Records for this task:

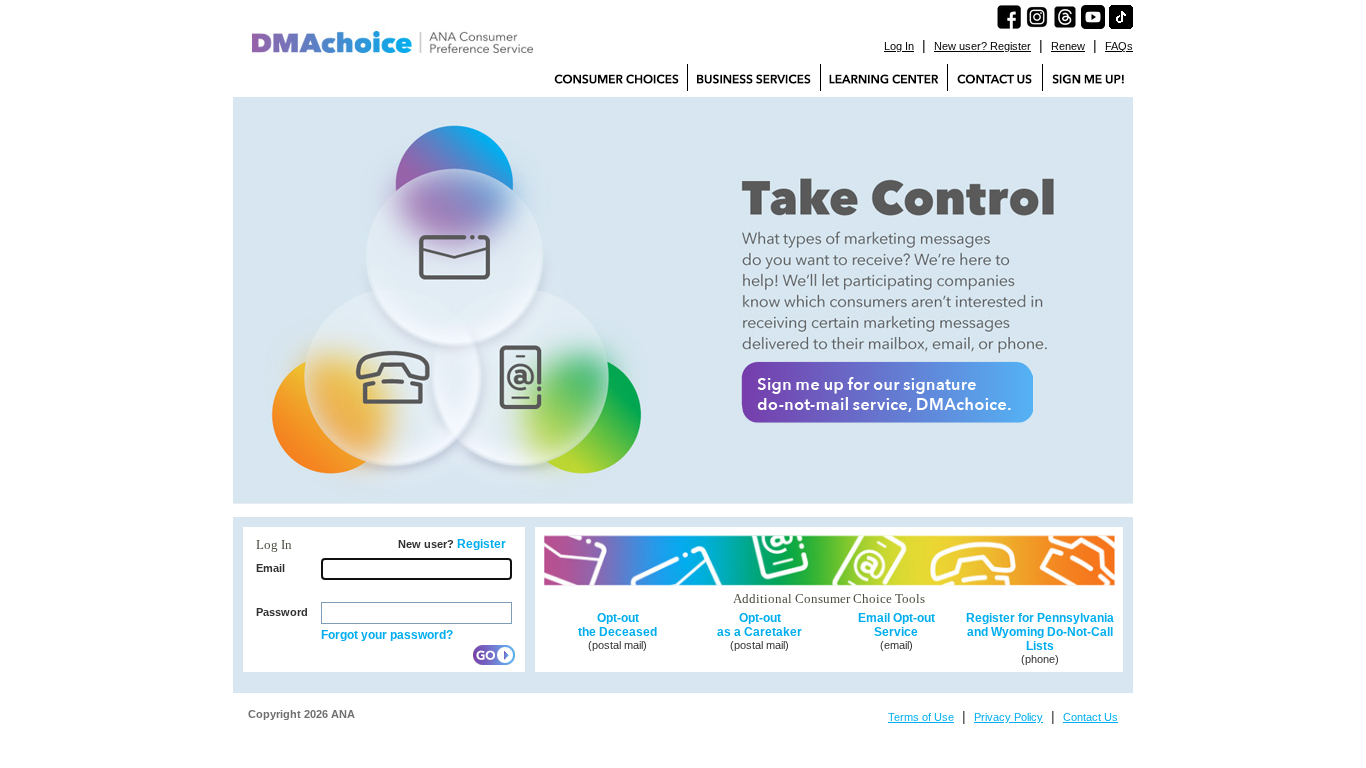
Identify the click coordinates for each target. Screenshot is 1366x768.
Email (270, 568)
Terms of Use (921, 717)
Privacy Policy (1008, 717)
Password (282, 612)
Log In (899, 46)
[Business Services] (754, 78)
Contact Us (1090, 717)
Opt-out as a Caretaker (759, 625)
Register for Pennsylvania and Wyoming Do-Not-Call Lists (1040, 632)
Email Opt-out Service (896, 625)
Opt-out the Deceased (617, 625)
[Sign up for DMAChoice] (1088, 78)
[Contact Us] (995, 78)
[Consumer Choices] (617, 78)
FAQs (1119, 46)
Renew (1068, 46)
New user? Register (982, 46)
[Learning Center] (884, 78)
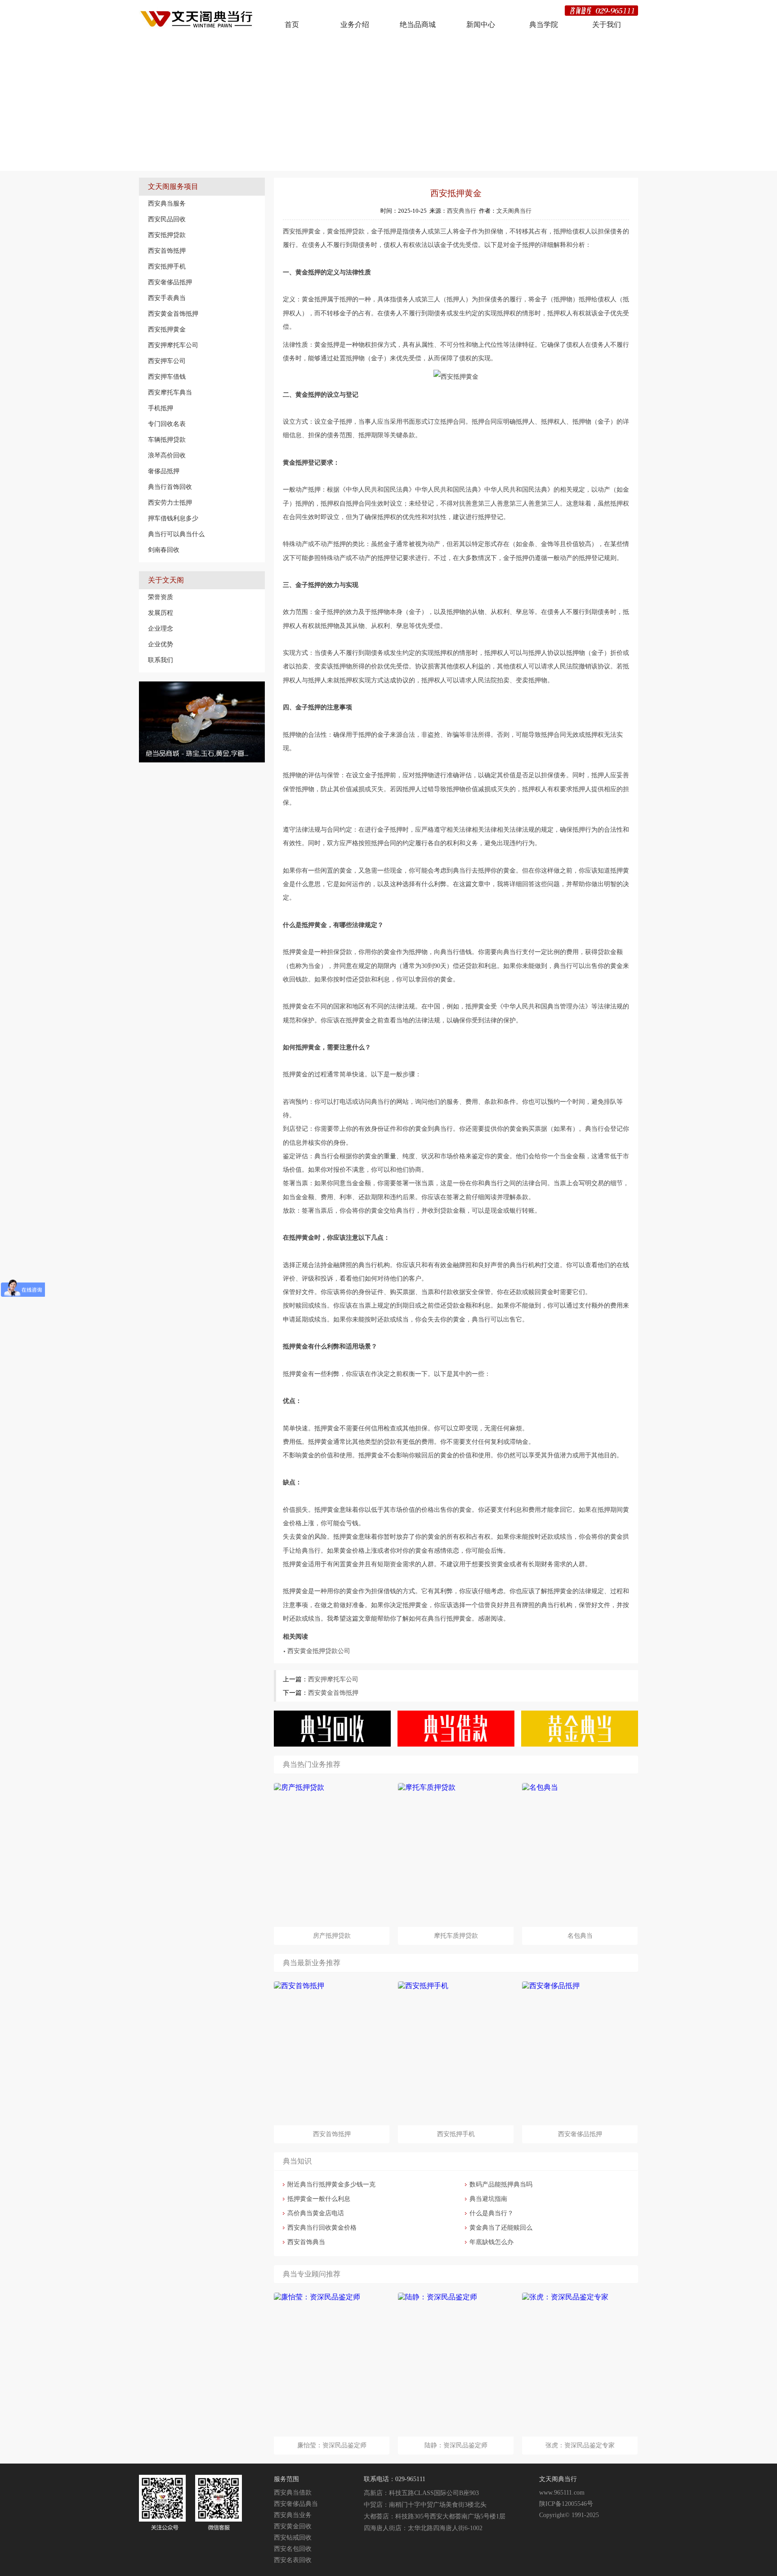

Set exercise: Copy the listing above line for line, keeping every word and coordinate unchanged, but leave out the pictures.

Answer to the exercise:
Identify the click coordinates for each target. Screenshot is 1366x768.
Email (270, 568)
Terms of Use (921, 717)
Privacy Policy (1008, 717)
Password (282, 612)
Log In (899, 46)
[Business Services] (754, 78)
Contact Us (1090, 717)
Opt-out as a Caretaker (759, 625)
Register for Pennsylvania and Wyoming Do-Not-Call Lists (1040, 632)
Email Opt-out Service (896, 625)
Opt-out the Deceased (617, 625)
[Sign up for DMAChoice] (1088, 78)
[Contact Us] (995, 78)
[Consumer Choices] (617, 78)
FAQs (1119, 46)
Renew (1068, 46)
New user? Register (982, 46)
[Learning Center] (884, 78)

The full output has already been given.